1. Field of the Invention
The present invention relates to techniques for determining power consumption for a set of computer systems. More specifically, the present invention relates to a method and apparatus for generating a dynamic power-flux map for a set of computer systems.
2. Related Art
Large businesses often maintain datacenters containing dozens or even hundreds of servers that provide various computational services. Since excessive heat can cause premature failure of components within servers, providing sufficient cooling capacity to remove the heat generated by these servers is a primary concern for operators of these datacenters.
At the present moment, large datacenters typically over-provision cooling capacity. More specifically, large datacenters provision cooling capacity by adding up the faceplate power ratings for each server in the datacenter and then providing sufficient cooling capacity to meet this estimated maximum level of power consumption. Typically, the faceplate power rating is higher than it is possible to achieve because the faceplate power ratings are extremely conservative estimates of the maximum theoretically possible power consumption of the individual components and the field-replaceable units (FRUs) within a server.
Note that the faceplate power rating is typically determined by adding up the power rating of each individual component and each FRU within the server. Therefore, the conservatively-high power rating estimates for these individual components and FRUs are reflected in the faceplate power rating.
Furthermore, average server utilization factors are low. As a result, datacenters are being designed to provide an amount of cooling capacity that matches a maximum theoretically possible power consumption, even though the actual cooling requirements may never exceed half of this maximum cooling capacity. Thus, it is desirable to more accurately measure the dynamic power consumption of servers to prevent needless and expensive over-provisioning of cooling systems for the servers.
One technique for measuring the dynamic power consumption of a server is to place a hardware power monitor between an external power supply and the server.

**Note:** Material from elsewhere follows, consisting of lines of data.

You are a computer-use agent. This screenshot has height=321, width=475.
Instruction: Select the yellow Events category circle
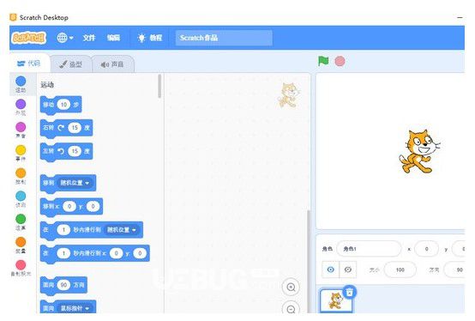21,150
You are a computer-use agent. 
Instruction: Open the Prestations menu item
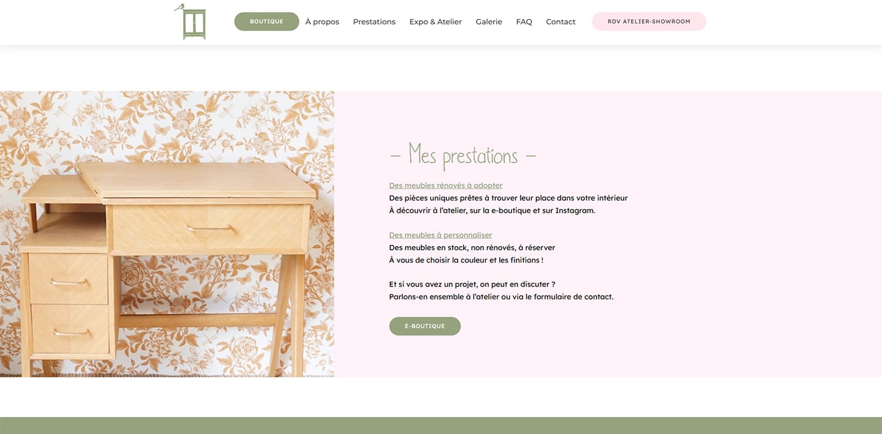(x=374, y=21)
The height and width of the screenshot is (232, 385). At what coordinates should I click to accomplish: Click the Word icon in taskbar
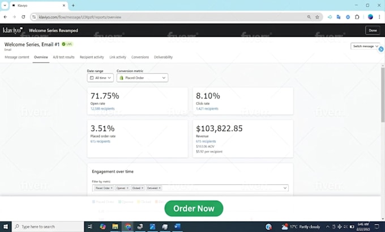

Unfortunately, a hardware power monitor is expensive, typically costing many thousands of dollars. Furthermore, a hardware power monitor only measures the total power entering the server and hence cannot report on the power consumption of the individual components within the server.
A related challenge for datacenter operators is to balance the power flux and the temperature across a datacenter. Large disparities between “hot” and “cold” zones within a datacenter can result in cooling inefficiencies, which can significantly increase datacenter electricity costs. Furthermore, local “hot spots,” caused by an aggregation of computer systems or racks, can lead to poor long-term reliability of the computer systems located within the local hot spot. A power-flux density map can be used to determine how to provision cooling within the datacenter and can be used to determine where to place computer systems within the datacenter to substantially balance the power flux across a datacenter. Note that a power-flux map plots power-flux density, typically expressed as a power density in kilowatts per square foot, against the physical position of the computer systems within the datacenter. Unfortunately, present techniques for generating a power-flux map for a datacenter are time-consuming and expensive.
One approach used by datacenter operators to generate a power-flux map is to use Computation Fluid Dynamics (CFD) techniques to assess the spatial heat distribution in the data center. Under these techniques, temperature sensors are placed throughout the datacenter to collect thermal data, which is then used in CFD computations to infer spatial thermal-flux densities. Note that only measuring the temperature is not sufficient because it does not account for the rate of cool air being vented into the room. For example, if a temperature sensor is placed near a cool air vent, the temperature in that area would be lower than a temperature sensor placed near a rack of servers. Hence, a CFD analysis can be used to account for the airflow characteristics within the datacenter. Note that the airflow characteristics can also include the airflow through the racks and the computer systems (i.e., the change in temperature of the air flowing through the computer system).
Unfortunately, this technique requires manually taking temperature measurements within the datacenter and the use of complex CFD analysis, which is time-consuming and expensive. Furthermore, a CFD analysis is a one-time snapshot of the power flux within the datacenter. This power-flux mapping can quickly become out-of-date if the load profiles of the computer systems within the datacenter change, or when computer systems are upgraded or reconfigured.
Another approach for generating a power-flux map uses a robot that travels along each aisle of the datacenter taking temperature measurements using a temperature sensor. The temperature data collected by the robot is then entered into complex CFD software that infers the thermal flux within the datacenter. Although the robot can be configured to automatically travel along each aisle to collect temperature readings, this technique still requires the use of complex CFD analysis and further requires an expensive robot.
Hence, what is needed is a method and an apparatus for generating a power-flux map within a datacenter without the problems described above.